Closed gleehokie closed 5 years ago

brianjohnson5972 commented 5 years ago

This is a duplicate of #1623 (and there is no information here either)

dominic-healid commented 5 years ago

Any work around for this? need to add an index with a string type for the searching of texts.

arhag commented 5 years ago

Any work around for this? need to add an index with a string type for the searching of texts.

Don't expect native (i.e. intrinsic) support for a string index in EOSIO persistent storage anytime soon.

I strongly suggest you find an alternative design for your smart contract. For example, if you only care about lookup of exact string matches, then you can take a SHA256 hash of the string and store a 256-bit secondary index of that hash digest.

If you need to do actual lexicographical sorting of arbitrary length strings, then:

dominic-healid commented 5 years ago

@arhag Thank you for your response.

I'm trying to follow your suggestion but I'm confuse to what exact data type should I use for this? You mentioned 256-bit, can you provide a sample?

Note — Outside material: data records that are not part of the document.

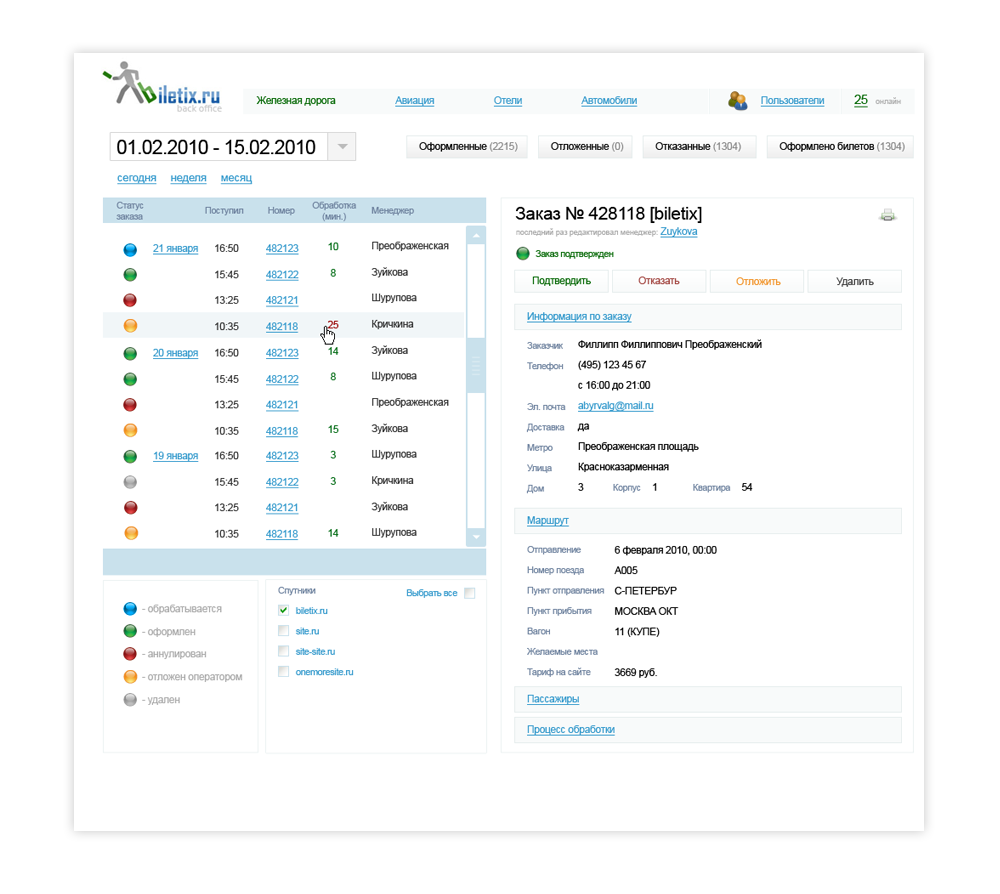Uncheck the biletix.ru checkbox
1000x894 pixels.
click(284, 610)
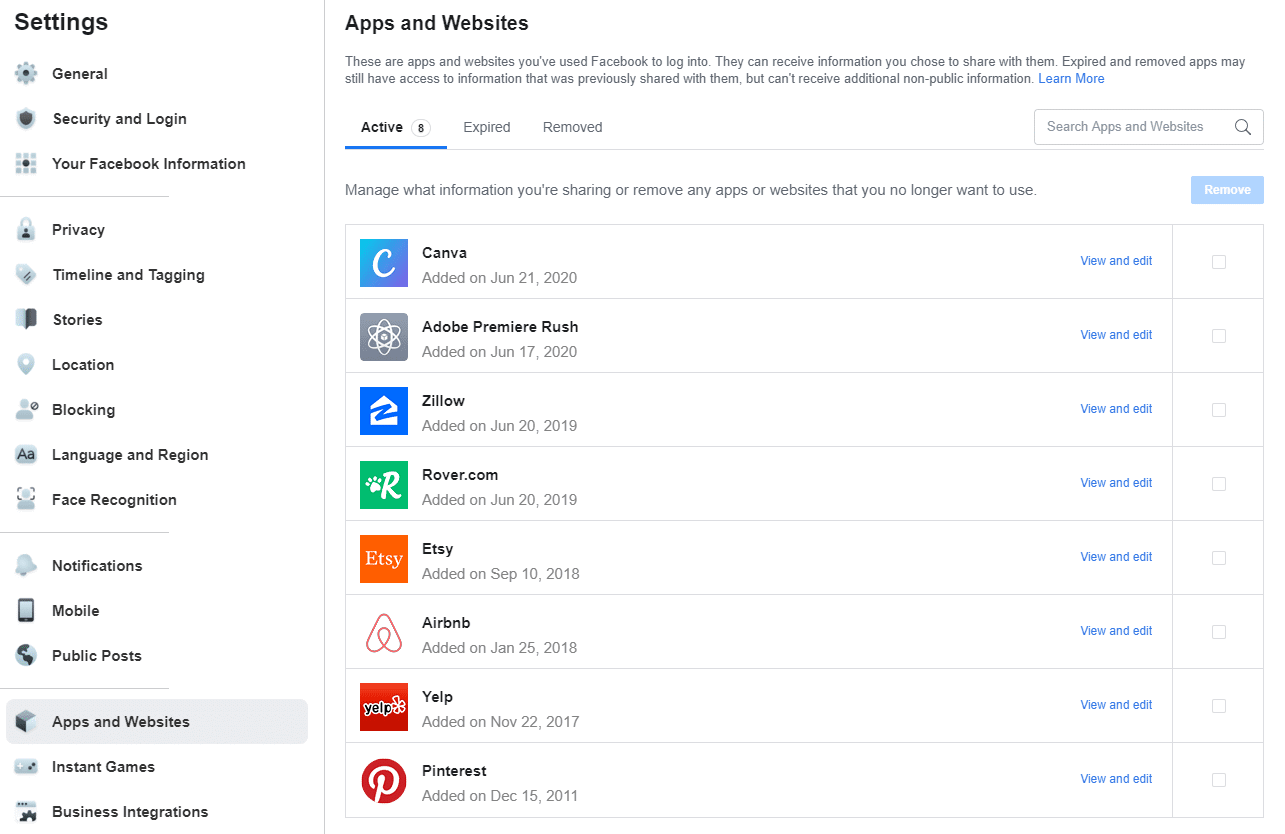Check the Pinterest removal checkbox
Viewport: 1285px width, 834px height.
pyautogui.click(x=1218, y=780)
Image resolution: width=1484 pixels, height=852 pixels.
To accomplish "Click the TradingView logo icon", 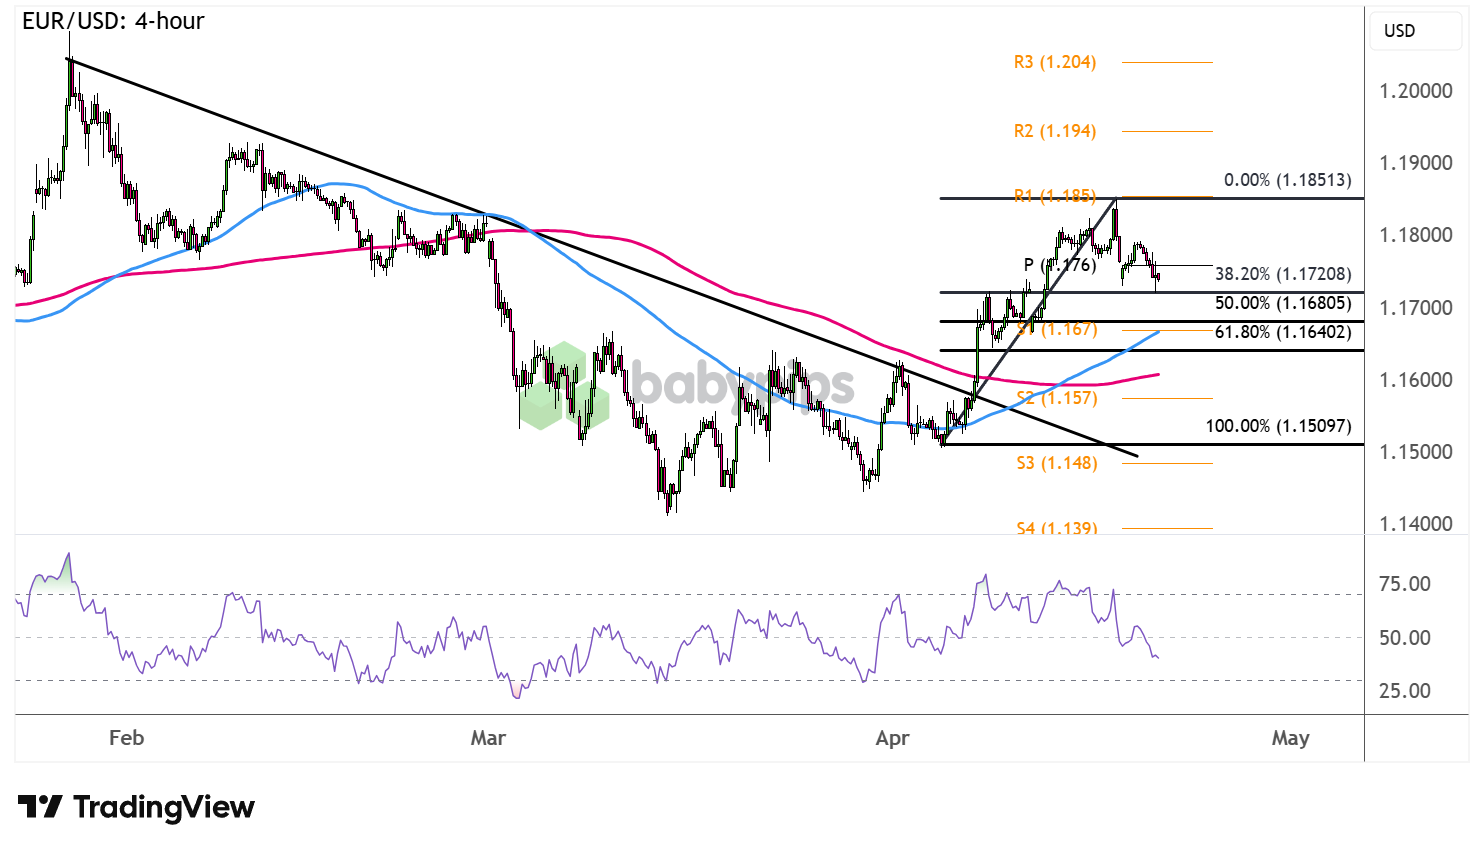I will (40, 807).
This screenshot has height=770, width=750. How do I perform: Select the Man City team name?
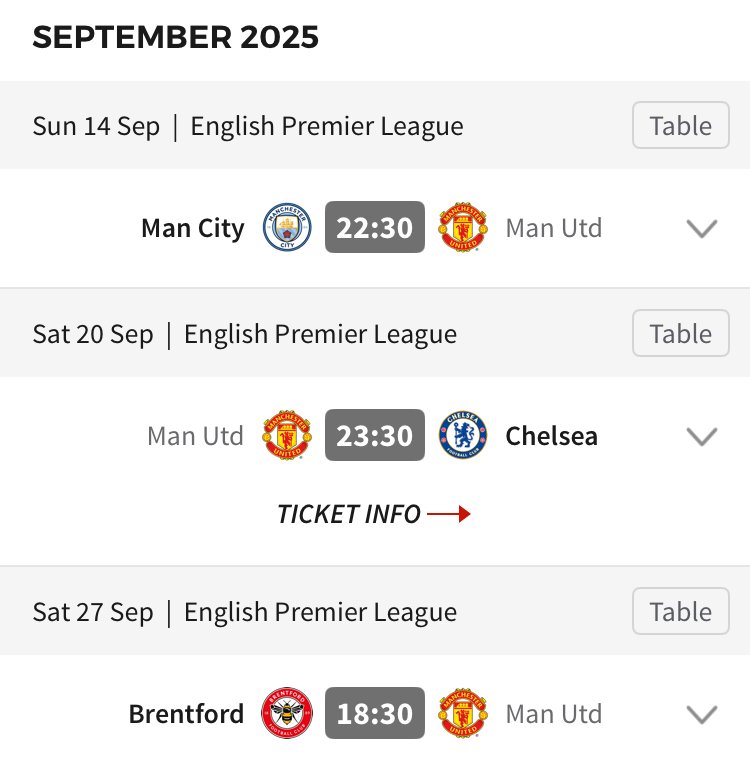pos(193,229)
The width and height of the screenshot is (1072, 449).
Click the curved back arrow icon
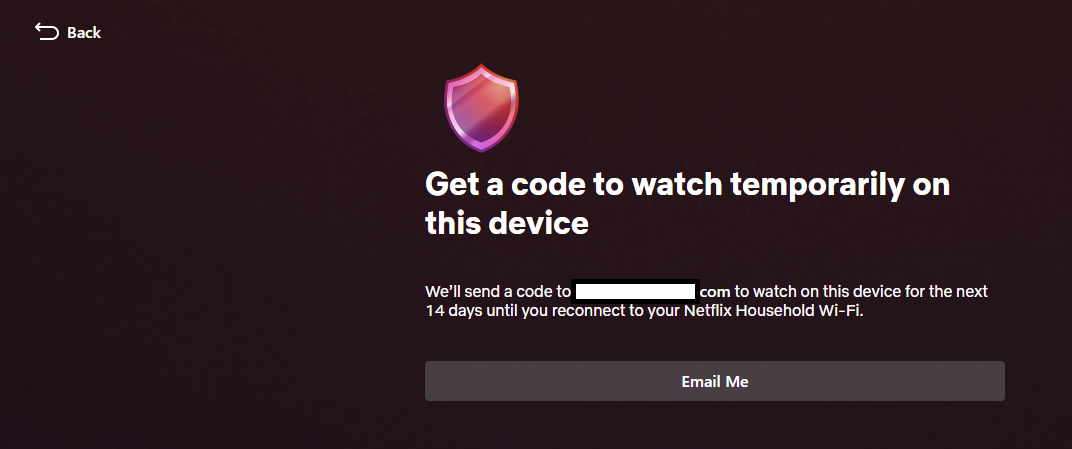point(47,31)
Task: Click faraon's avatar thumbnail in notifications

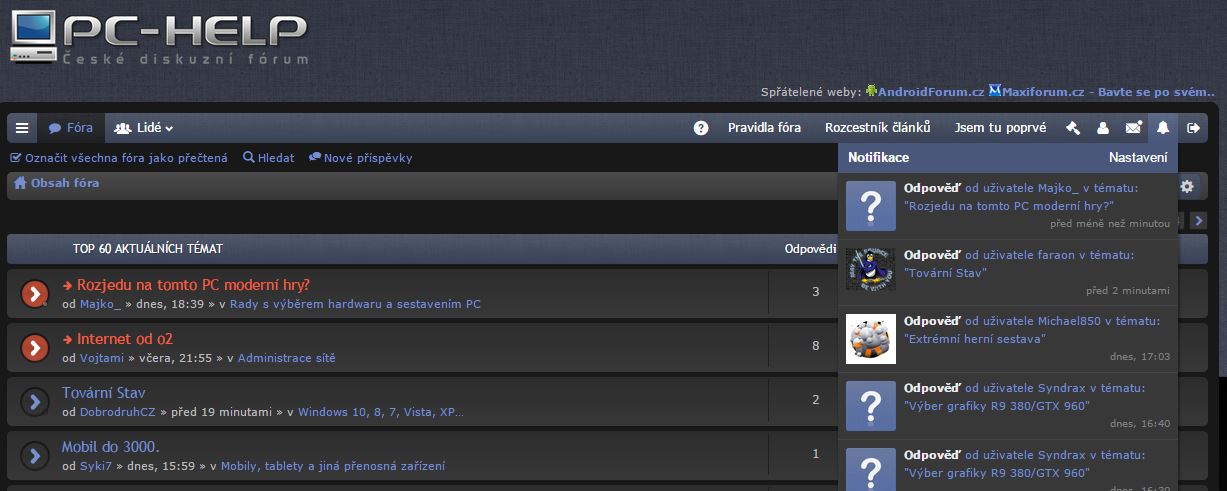Action: pyautogui.click(x=870, y=270)
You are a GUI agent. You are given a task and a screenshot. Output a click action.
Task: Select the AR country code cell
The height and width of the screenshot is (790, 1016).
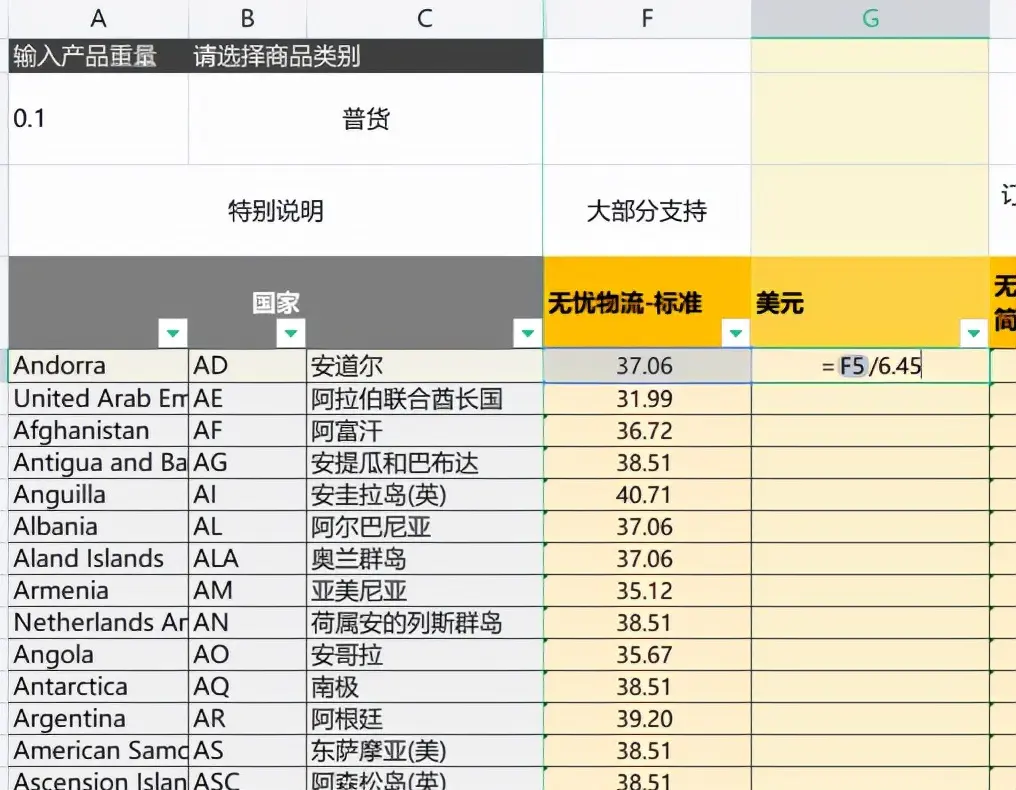247,719
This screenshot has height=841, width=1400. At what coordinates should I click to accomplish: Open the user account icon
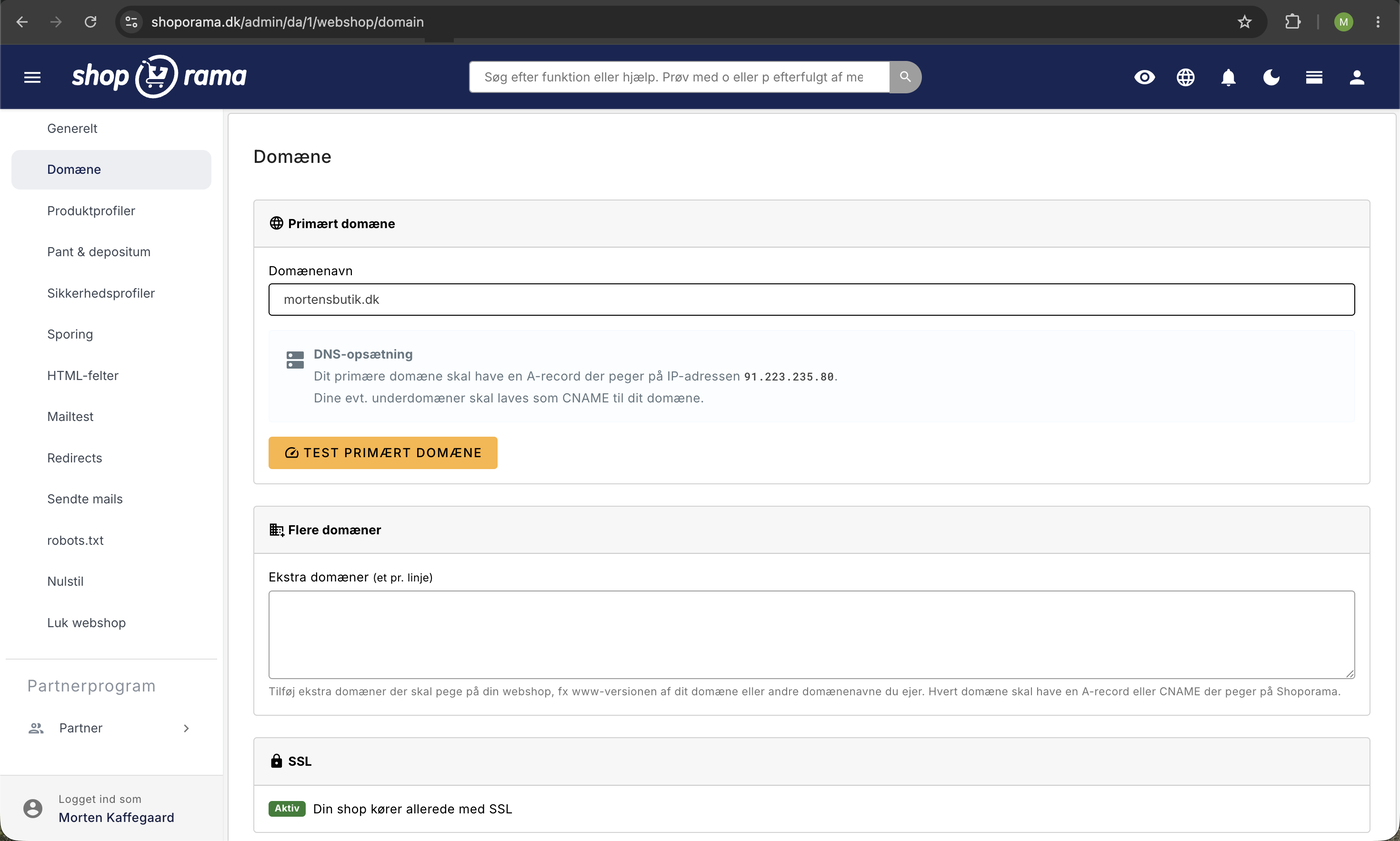click(x=1357, y=77)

arhag commented 5 years ago

@dominic-healid:

I don't know of a very good existing example specific to what you are trying to do.

But you can first take a look at how eosio::setabi action in the reference system contract handles taking a SHA256 hash of the ABI byte string and storing the digest in a table:

https://github.com/EOSIO/eosio.contracts/blob/v1.5.1/eosio.system/include/eosio.system/native.hpp#L71-L77

https://github.com/EOSIO/eosio.contracts/blob/v1.5.1/eosio.system/src/eosio.system.cpp#L269-L282

However, there are two important things to note about that example.

First, it is using the old capi_checksum256 C struct rather than the new eosio::checksum256 C++ type that was recently added in eosio.cdt. I recommend using the eosio::checksum256 type in the table rather than capi_checksum256, and you can generate the eosio::checksum256 from the SHA256 hash of arbitrary data (like your string) using the C++ eosio::sha256 function.

Second, it doesn't use the SHA256 digest as a 256-bit secondary key in the multi_index table, which you would need to do if you want to do lookups by the digest.

You can see an example of using a 256-bit secondary key in the old identity contract:

https://github.com/EOSIO/eos/blob/v1.4.4/contracts/identity/common.hpp#L23-L45

https://github.com/EOSIO/eos/blob/v1.4.4/contracts/identity/common.hpp#L64-L66

Except you would want to use the eosio::checksum256 rather than the now deprecated eosio::key256.